Death on a Friday Afternoon ...2:47 pm
The above is the title of a book written in the year 2000 by Richard John Neuhaus — a book that I think is as accessible and profound as any you could find on the meaning of what Christians believe took place on that Friday afternoon two millennia ago. I’m taking the liberty of a generous quote from its pages today:
These, then, are the truths at the heart of atonement. First, something has gone terribly wrong. We find ourselves in a distant country far from home. Second, whatever the measure of our guilt, we are responsible. Then, third, something must be done about it. Things must be set right. We cannot go on this way. False gospels of positive thinking or stoic exhortations to make the best of it are worse than useless — they are obscene. They are invitations to make our peace with a corruption at the core of everything. Better that Job and all the Jobs on the long mourning bench of history should curse God and die than that they should make their peace with the evil that they know. Such a peace is a peace of the dead, of those who are already spiritually and morally dead. The religious marketplace is crowded with the peddlers of peace of mind and peace of soul. But the narcotic of denial or pretense is too high a price to pay. Better to rage against the night.
Something must be done about what has gone wrong. Things must be set to right. And this brings us to the fourth great truth of atonement: Whatever it is that needs to be done, we cannot do it. Each of us individually, the entirety of the human race collectively — what can we do to make up for one innocent child tortured and killed? Never mind making up for Auschwitz, or the killing fields of Cambodia, or the coffin ships of traffickers in human slavery or the slaughter beyond number of innocents in the womb. We chatter on about modernity and progress while King Herod reigns secure. “A voice was heard in Ramah, wailing and loud lamentation, Rachel weeping for her children; she refused to be comforted, for they were no more.”

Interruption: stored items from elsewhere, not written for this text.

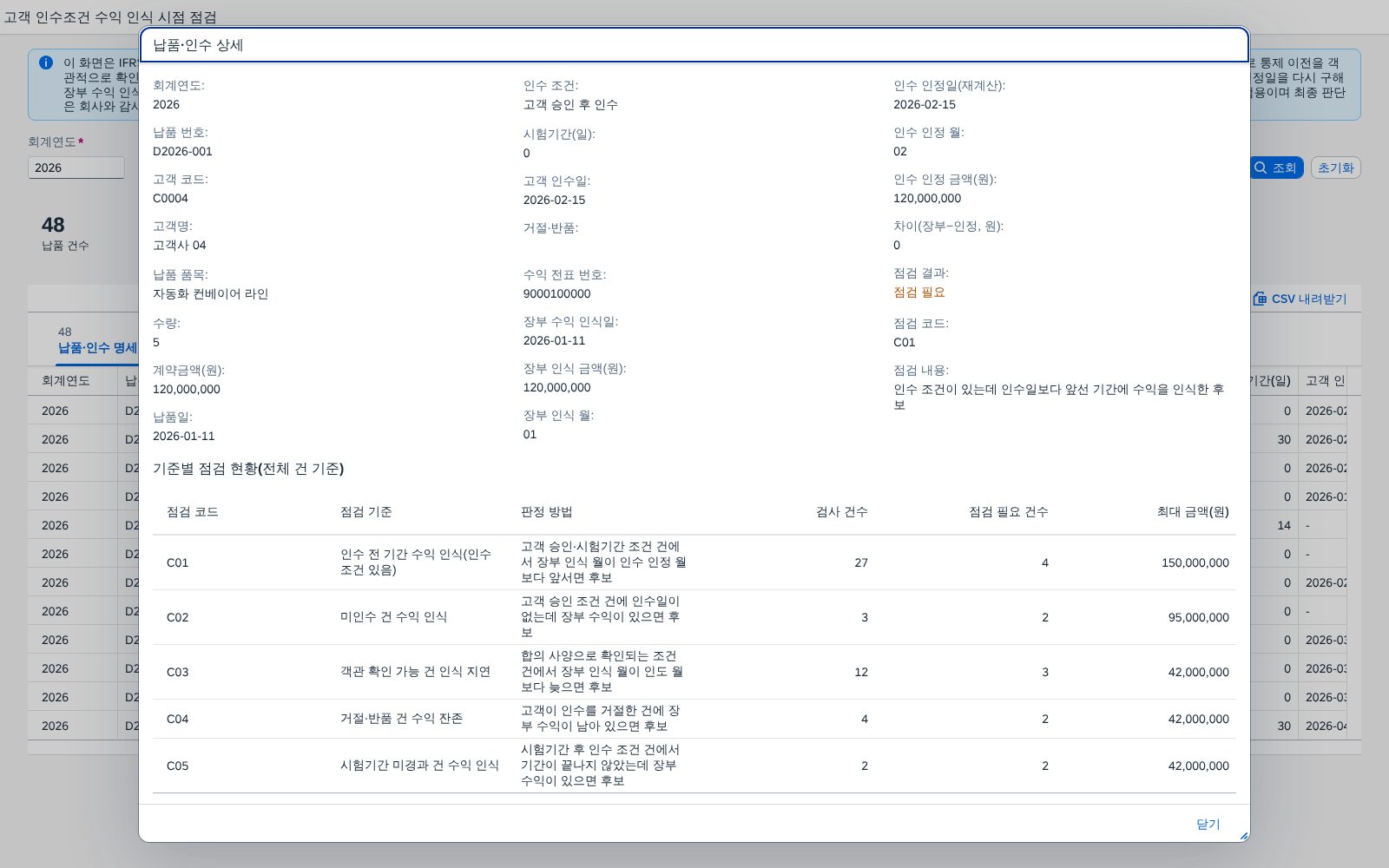Select the C05 시험기간 미경과 row

click(x=694, y=766)
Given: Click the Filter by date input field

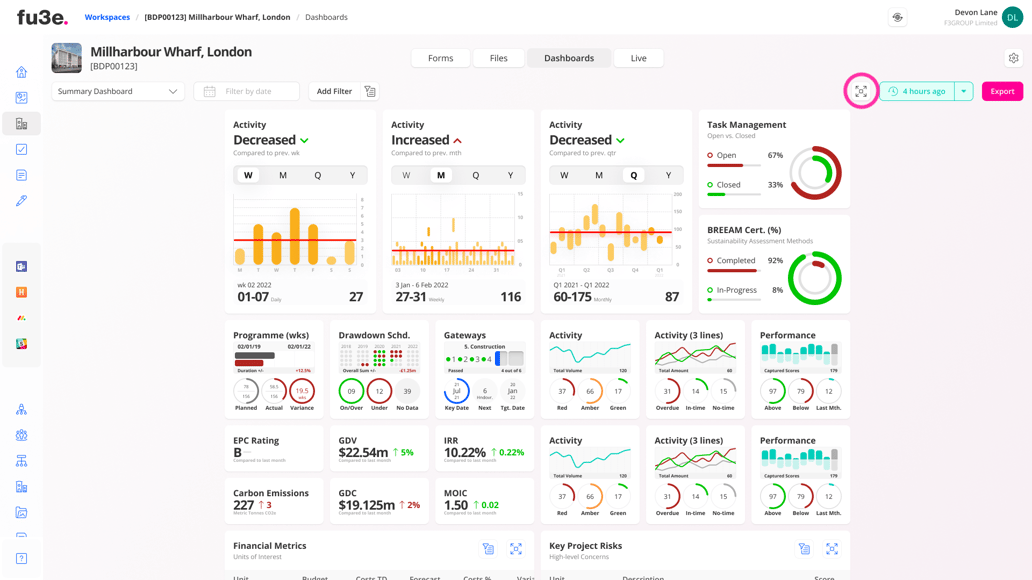Looking at the screenshot, I should click(x=246, y=91).
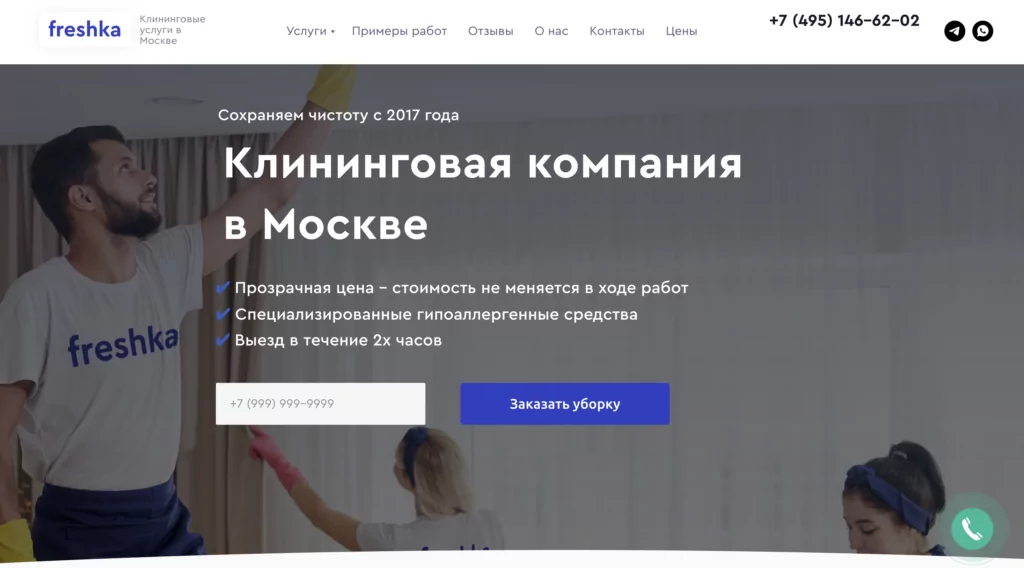Navigate to О нас page
This screenshot has height=568, width=1024.
click(551, 31)
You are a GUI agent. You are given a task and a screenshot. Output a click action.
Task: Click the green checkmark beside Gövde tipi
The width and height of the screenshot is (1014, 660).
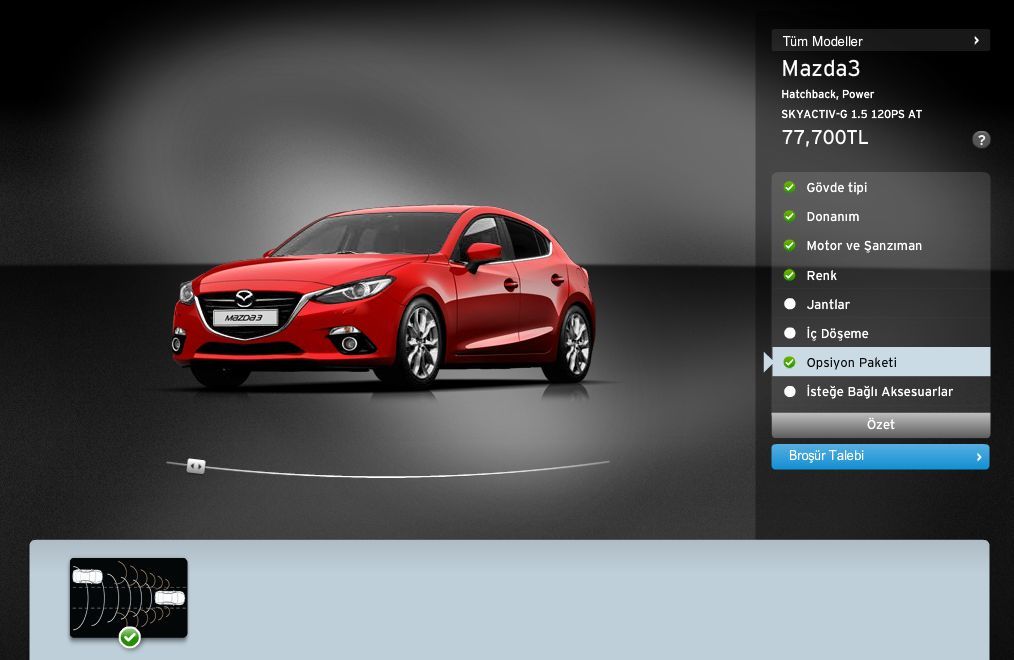tap(789, 187)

Rightly does Rachel refuse to be comforted. Something must be done. It started long before Rachel and her children. From far back in the mists of our beginnings, the blood of Abel has been crying from the ground; and along the way we have allowed ourselves to be comforted by the counsel of Cain, advising us to get over it, to get on with our lives, for, after all, are we our brother’s keeper? But we know we are. We don’t know what to do about it, but we know that if we lose our hold on that impossible truth, we have lost everything. Something must be done. Justice must be done. Things must be set to right.
But what can we do? We cannot even put our own lives in order, never mind setting right a radically disordered world. The apostle Paul declares, “I can will what is right, but I cannot do it. For I do not do the good I want, but the evil I do not want is what I do … Wretched man that I am! Who will deliver me from this body of death?” There is an answer to that question, but do not rush to the answer. Stay with the question for a time if you would understand why the derelict hangs there on the cross.
For the record, I’ve done a small amount of work for First Things, of which Richard John Neuhaus is editor-in-chief, and consider myself a friend of that publication, so make what you will of my impartiality. (Coincidentally, I notice that they have published an additional extract from the same book today over at their own blog. I prefer the passage I picked, but I recommend reading the whole book.)